INSTRUCTIONS FOR THE TASK: Both the line containing "Hohes Kurzes Haar (787, 1887)" and the line containing "Lockiges Haar, Ebenholz, Lesbisch" belong to the span. Output exactly that span from the listing below, and nothing outside it.
◇ ◇ ◇ ◇ ◇
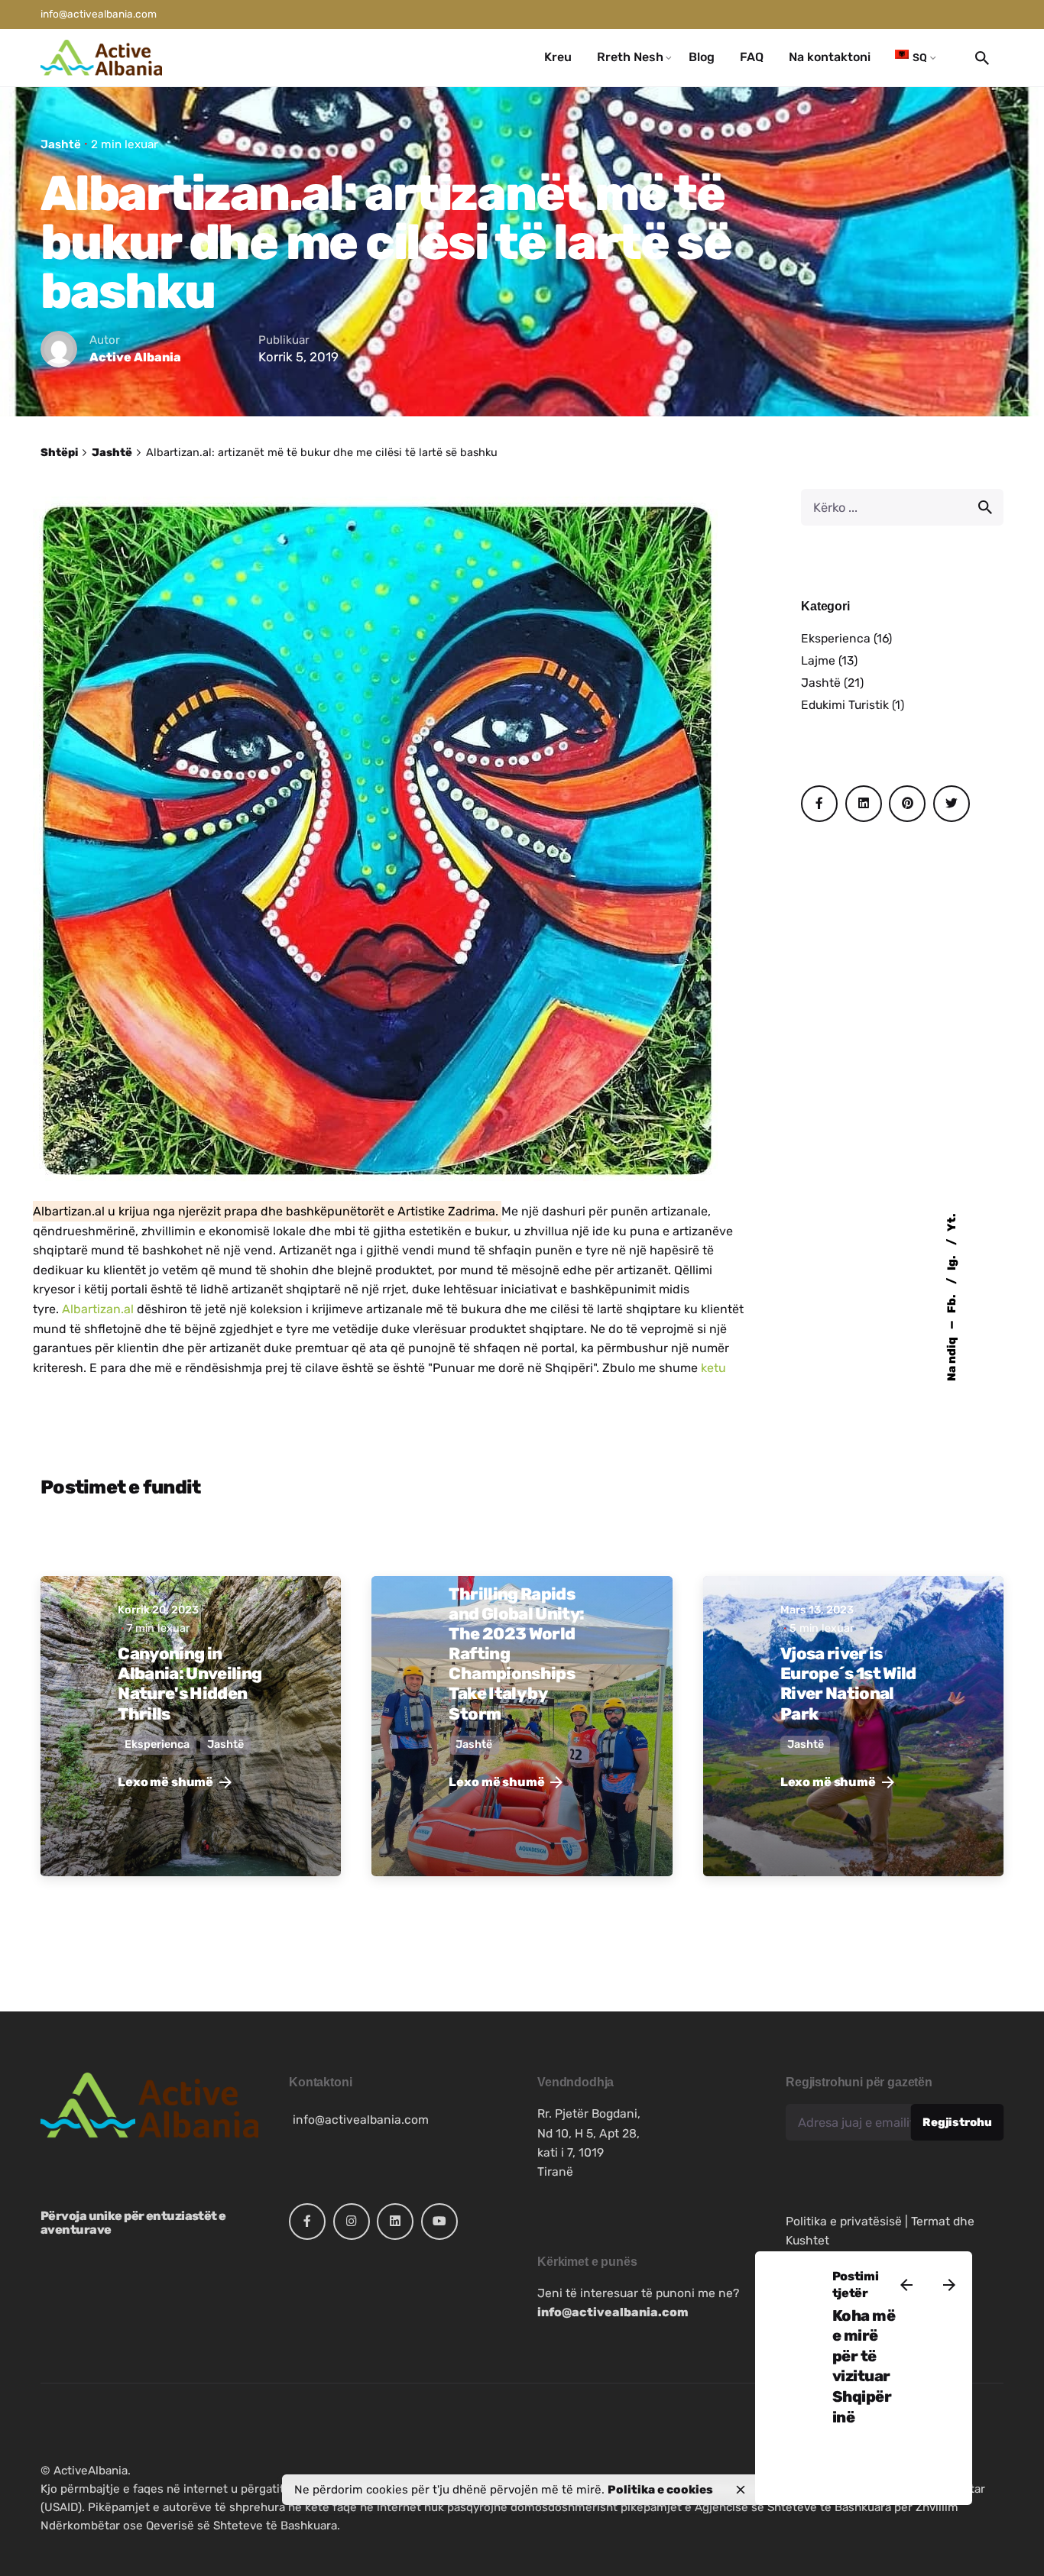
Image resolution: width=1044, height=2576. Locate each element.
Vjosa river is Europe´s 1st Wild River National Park (848, 1683)
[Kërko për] (902, 507)
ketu (712, 1368)
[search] (985, 507)
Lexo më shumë (165, 1782)
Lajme (818, 660)
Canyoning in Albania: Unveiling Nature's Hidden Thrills (189, 1683)
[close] (740, 2489)
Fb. (951, 1302)
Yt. (951, 1222)
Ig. (951, 1261)
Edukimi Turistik (845, 704)
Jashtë (61, 144)
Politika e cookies (660, 2490)
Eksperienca (836, 638)
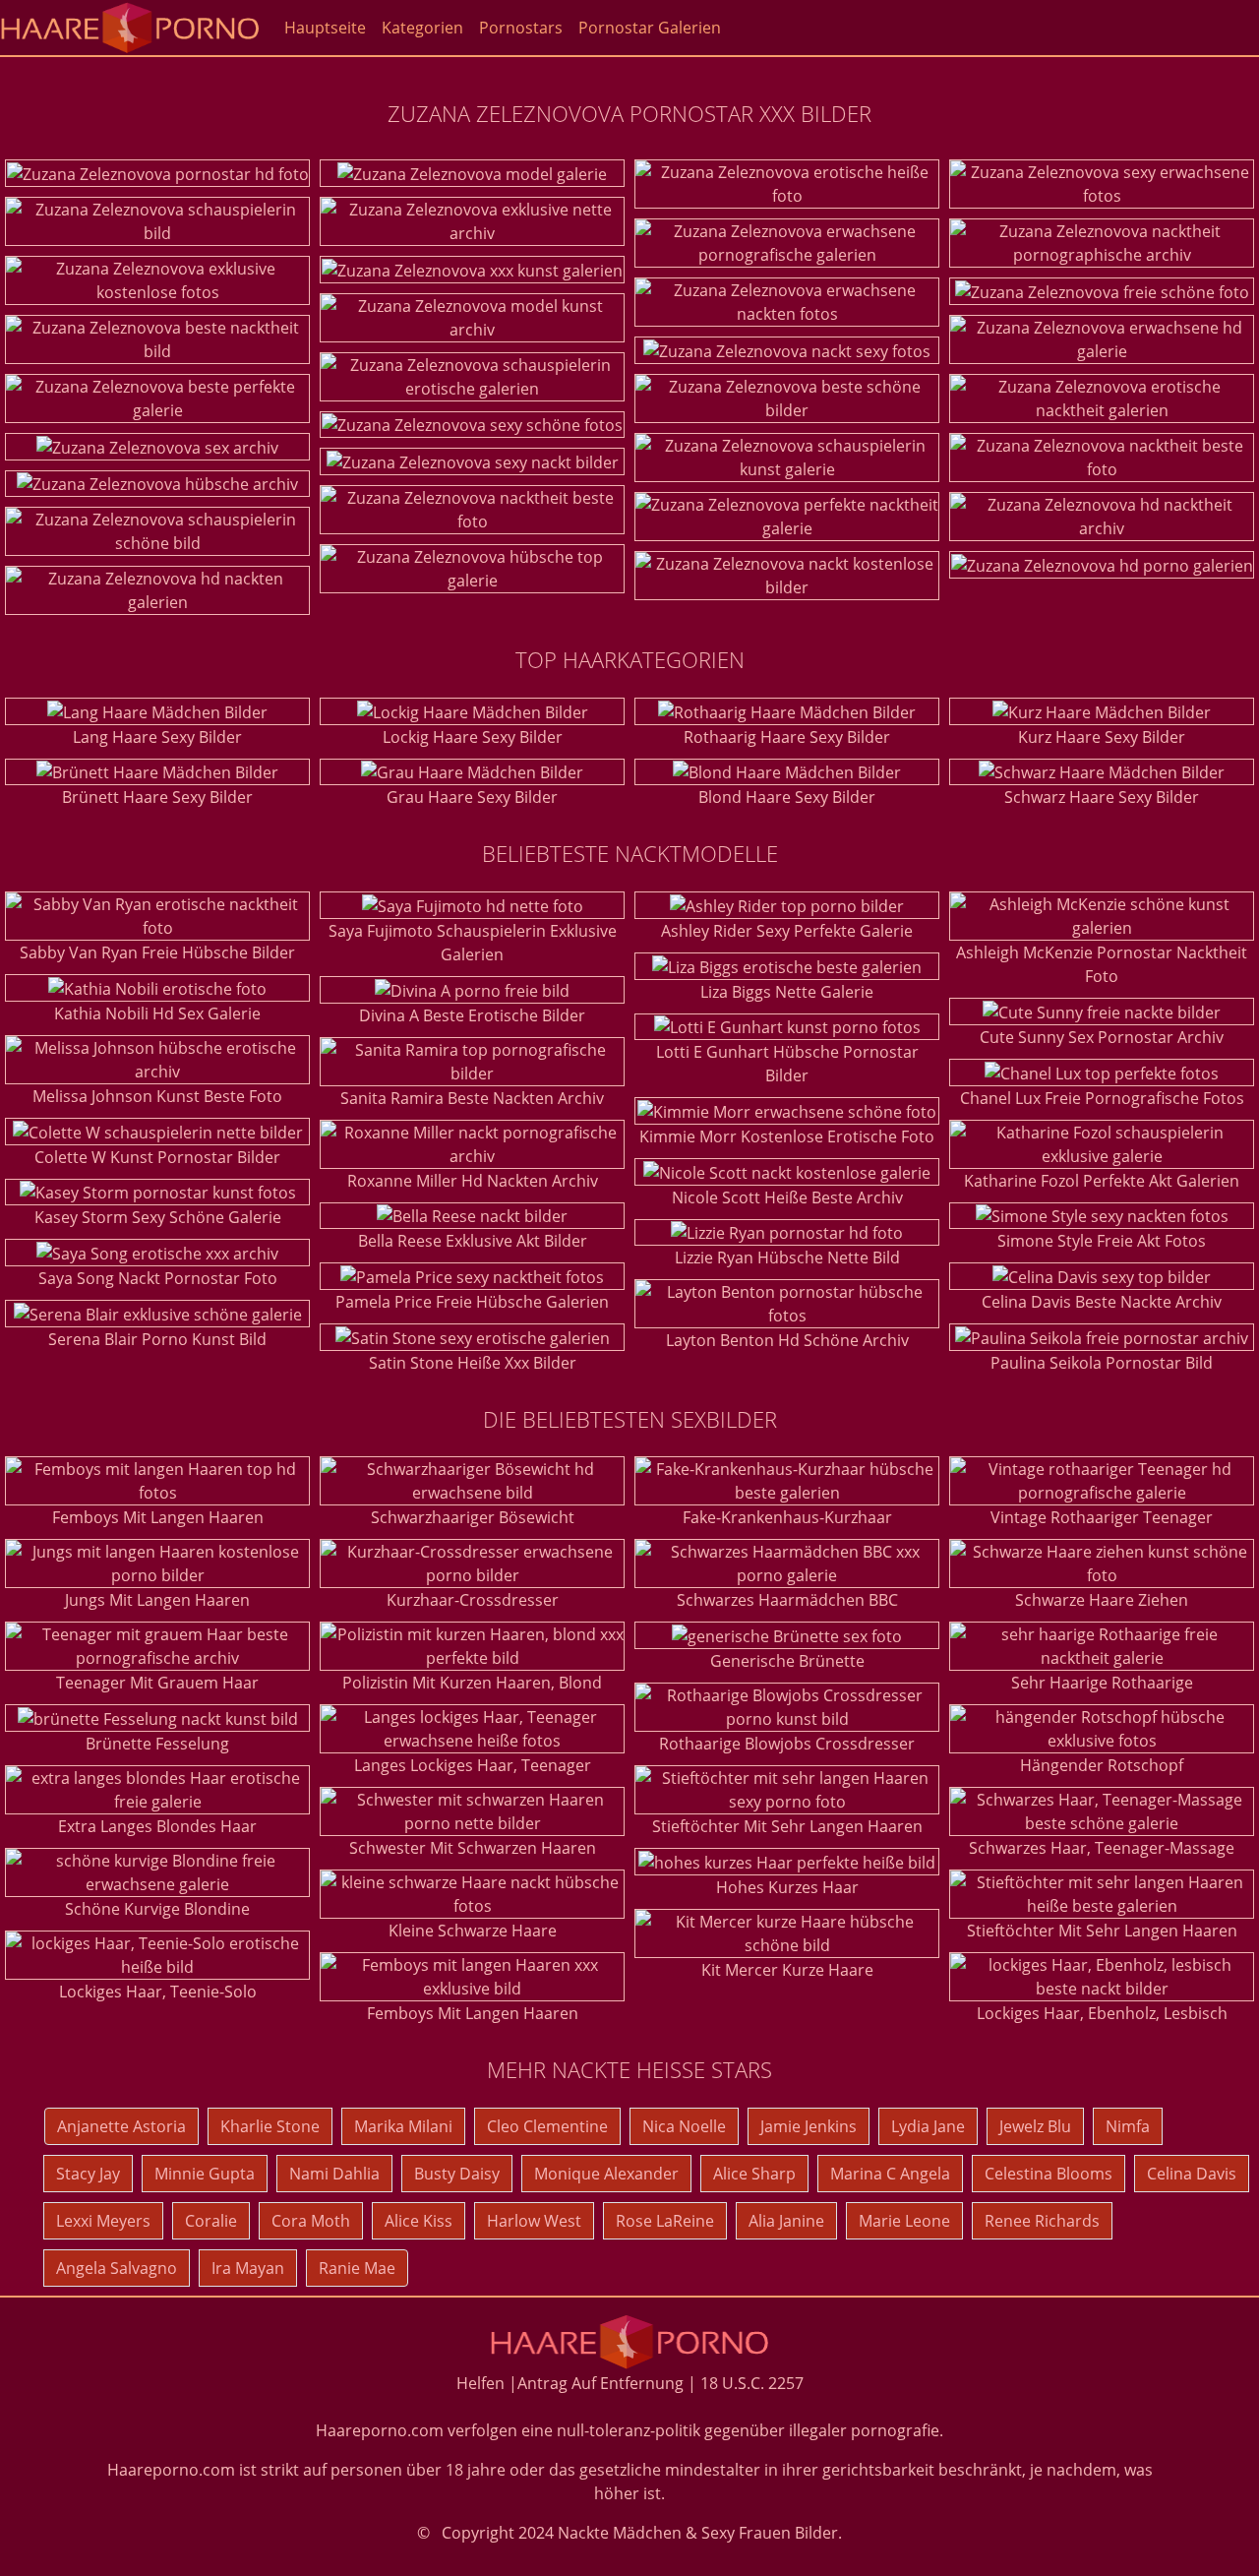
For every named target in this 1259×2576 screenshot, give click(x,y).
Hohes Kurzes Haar (787, 1887)
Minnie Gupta (204, 2173)
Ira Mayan (247, 2268)
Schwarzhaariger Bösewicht (472, 1517)
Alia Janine (786, 2221)
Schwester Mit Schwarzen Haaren (472, 1848)
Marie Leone (904, 2221)
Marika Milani (403, 2126)
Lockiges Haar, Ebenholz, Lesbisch (1102, 2013)
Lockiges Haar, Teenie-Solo (158, 1991)
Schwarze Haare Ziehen (1101, 1600)
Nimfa (1128, 2126)
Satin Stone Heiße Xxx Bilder (472, 1363)
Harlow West (534, 2221)
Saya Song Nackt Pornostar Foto (157, 1278)
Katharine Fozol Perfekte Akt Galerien (1101, 1181)
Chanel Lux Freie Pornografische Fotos (1102, 1098)
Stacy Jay (88, 2173)
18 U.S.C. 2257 (752, 2383)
◇ ◇ ◇ ◇ ◇
SOLUTION TO THE PROBLEM:
Hohes Kurzes Haar (787, 1887)
Minnie Gupta (204, 2173)
Ira Mayan (247, 2268)
Schwarzhaariger Bösewicht (472, 1517)
Alia Janine (786, 2221)
Schwester Mit Schwarzen Haaren (472, 1848)
Marie Leone (904, 2221)
Marika Milani (403, 2126)
Lockiges Haar, Ebenholz, Lesbisch (1102, 2013)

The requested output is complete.